Factor in the out-migration, though, and the labour market will probably remain tight this year — the unemployment rate hit a new low of 3.2% in December — and wages will continue their upward trajectory. Forecasts for employment growth range from Bank of Nova Scotia’s 1.9% to the 2.5% foreseen by TD and CIBC. As for disposable income, economists at Royal Bank of Canada predict an increase of 6%, down from an estimated 8.7% increase in 2007.
With natural gas drilling and housing soft, the Alberta economy’s driver will be non-residential construction, especially of oilsands plants and their attendant facilities (upgraders, pipelines, petrochemical plants) and public infrastructure. With the former concentrated around Fort McMurray and the “upgrader alley” around Fort Saskatchewan, northeast of Edmonton, companies’ expectations for growth are stronger in the northern half of the province than in the south, says Ted Chambers, research professor with the University of Alberta’s Western Centre for Economic Research. The centre conducts a quarterly survey of business sentiments, the most recent in late November and early December, when two-thirds of the 400 respondents said they expect revenue growth in 2008, including 40% who expect a double-digit increase over 2007 revenue.
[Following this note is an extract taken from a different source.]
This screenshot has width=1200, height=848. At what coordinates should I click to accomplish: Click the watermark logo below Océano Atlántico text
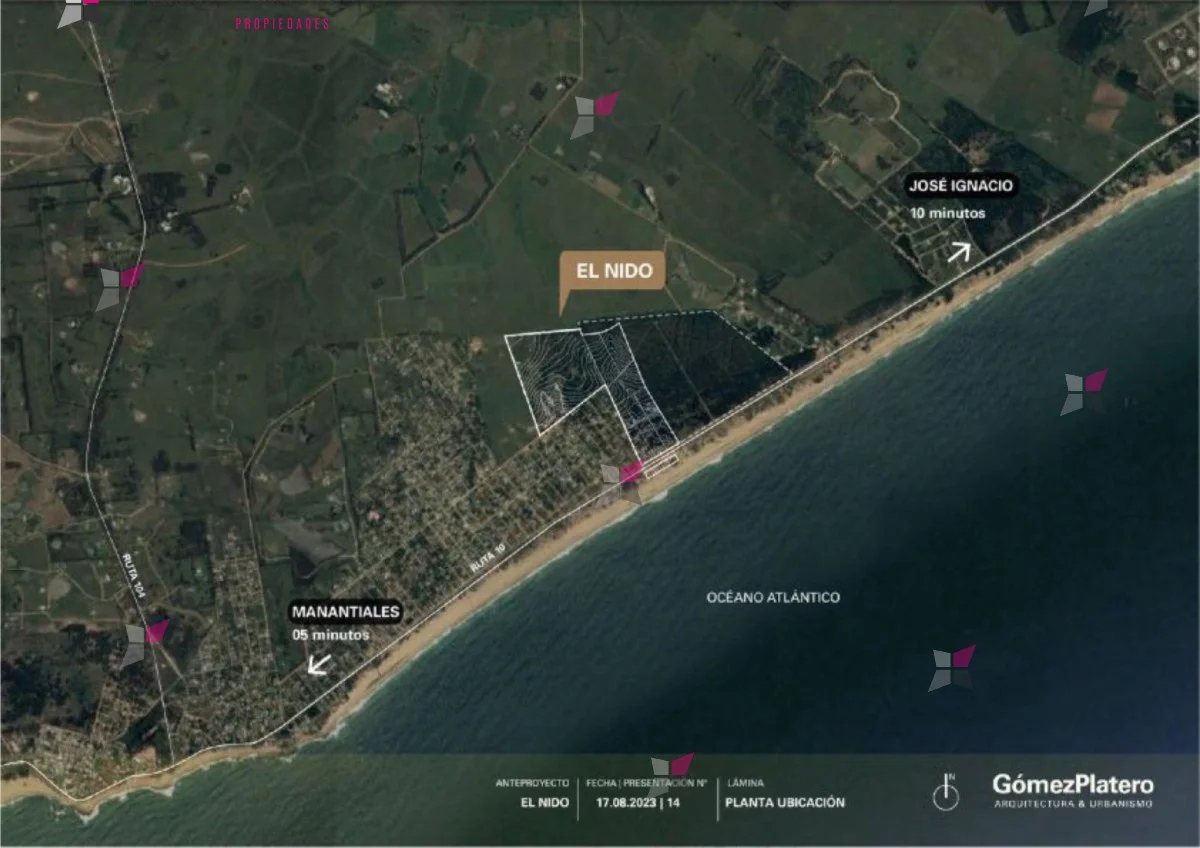(951, 668)
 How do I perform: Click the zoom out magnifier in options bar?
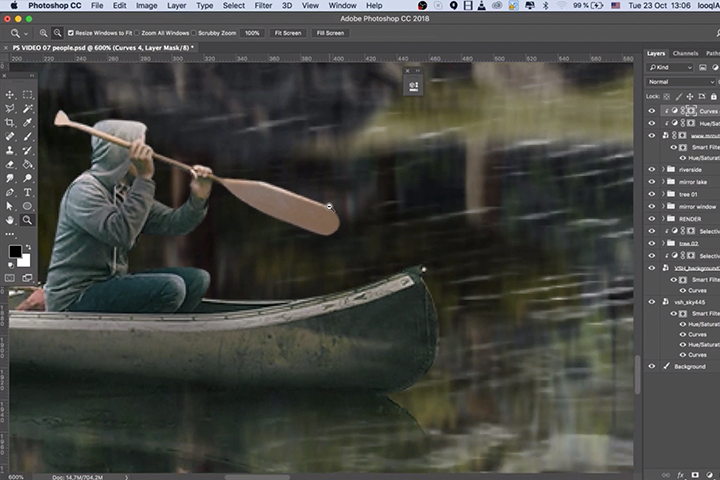coord(57,33)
In fact, the oilsands continue to be the largest concentration of capital investment in the world, with an expected $35 billion being spent in 2007 and 2008. Anticipated legislation to limit emissions could actually increase that figure by spurring investment in things such as carbon capture and sequestration.
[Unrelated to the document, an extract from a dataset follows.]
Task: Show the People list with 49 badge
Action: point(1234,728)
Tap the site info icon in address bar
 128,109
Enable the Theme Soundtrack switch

Unfortunately, not all of that spending is staying in Alberta, or even in Canada. At the unveiling of Connacher Oil & Gas Ltd.’s new Great Divide project south of Fort McMurray this past August, for example, company managers proudly pointed out how they were containing costs: a boiler made in Nebraska, huge tanks from Washington state. Others are sourcing equipment and even whole structures from the Far East.
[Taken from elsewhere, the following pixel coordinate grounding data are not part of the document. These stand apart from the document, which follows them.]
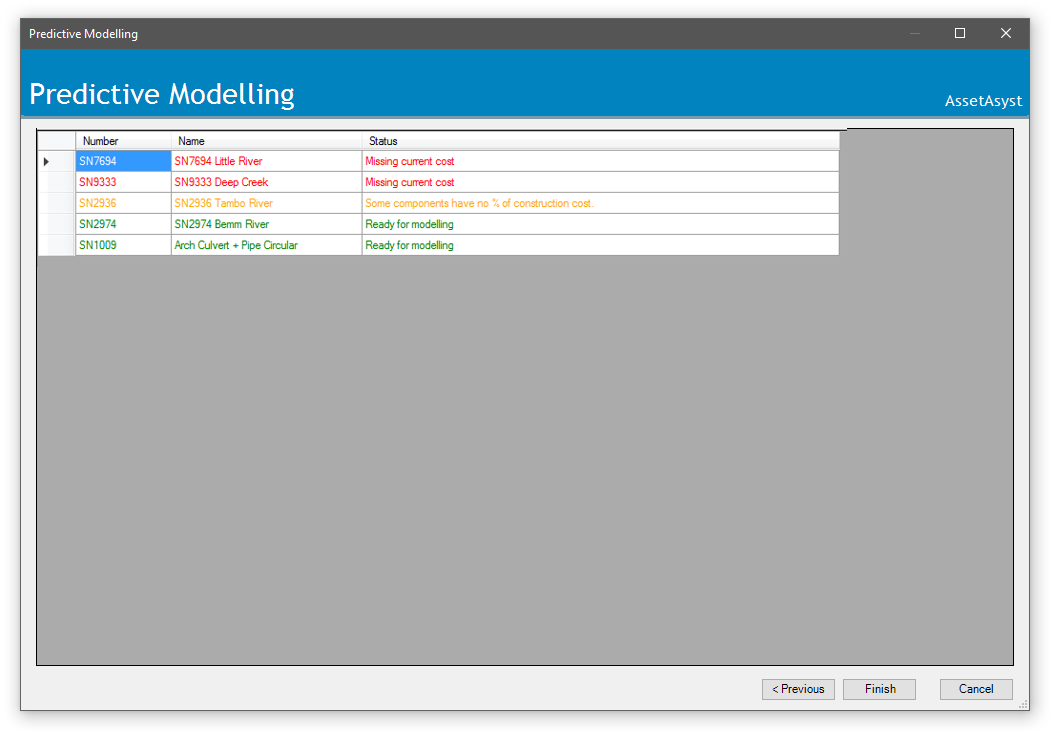Select the SN2936 Tambo River name cell
The width and height of the screenshot is (1064, 739).
[x=266, y=203]
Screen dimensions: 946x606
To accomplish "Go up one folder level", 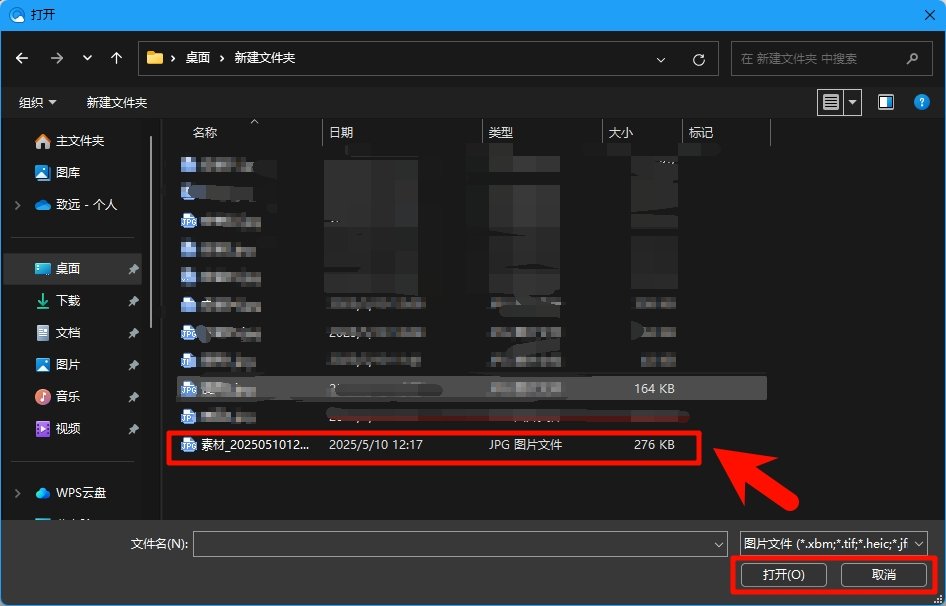I will point(116,58).
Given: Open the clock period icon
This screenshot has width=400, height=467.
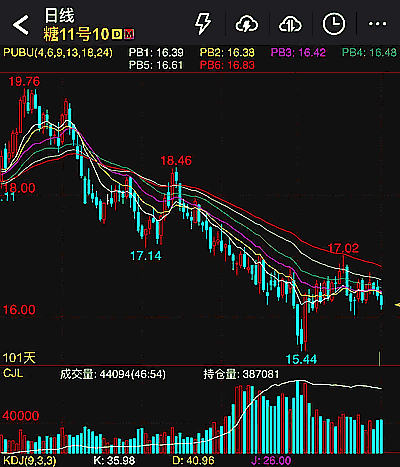Looking at the screenshot, I should pyautogui.click(x=334, y=24).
“Foreign exporters are benefiting more than other Canadian provinces from Alberta’s supercharged economy,” CIBC economists lamented in a provincial forecast in October.
More worrying still for the Alberta government, majors such as EnCana Corp., Husky Energy Inc. and Marathon Oil all made deals last year that will see unprocessed bitumen (heavy oil with soil and other contaminants still in it) shipped to retooled refineries in the U.S. Such is the fallout from the high C$ and Alberta’s inflationary spiral.
The wild card for Alberta is not the U.S. economy so much as the U.S. political landscape in this election year. The University of Alberta’s Chambers foresees a convergence between the steadily building environmental movement and the drive for energy security that could cut the oilsands out of the economic equation.
“Environmentalism linked to border security — and one key element of border security is greater energy self-reliance,” Chambers says, “has a lot of implications for Alberta.”
Already over the past year, California has moved to ban the sale of “carbon-intensive” fuels, including those derived from oilsands. Meanwhile, there have been environmental protests in the U.S. Midwest, where refineries are being refitted to handle oilsands feedstock, and in Washington, D.C., during Alberta Premier Ed Stelmach’s recent visit.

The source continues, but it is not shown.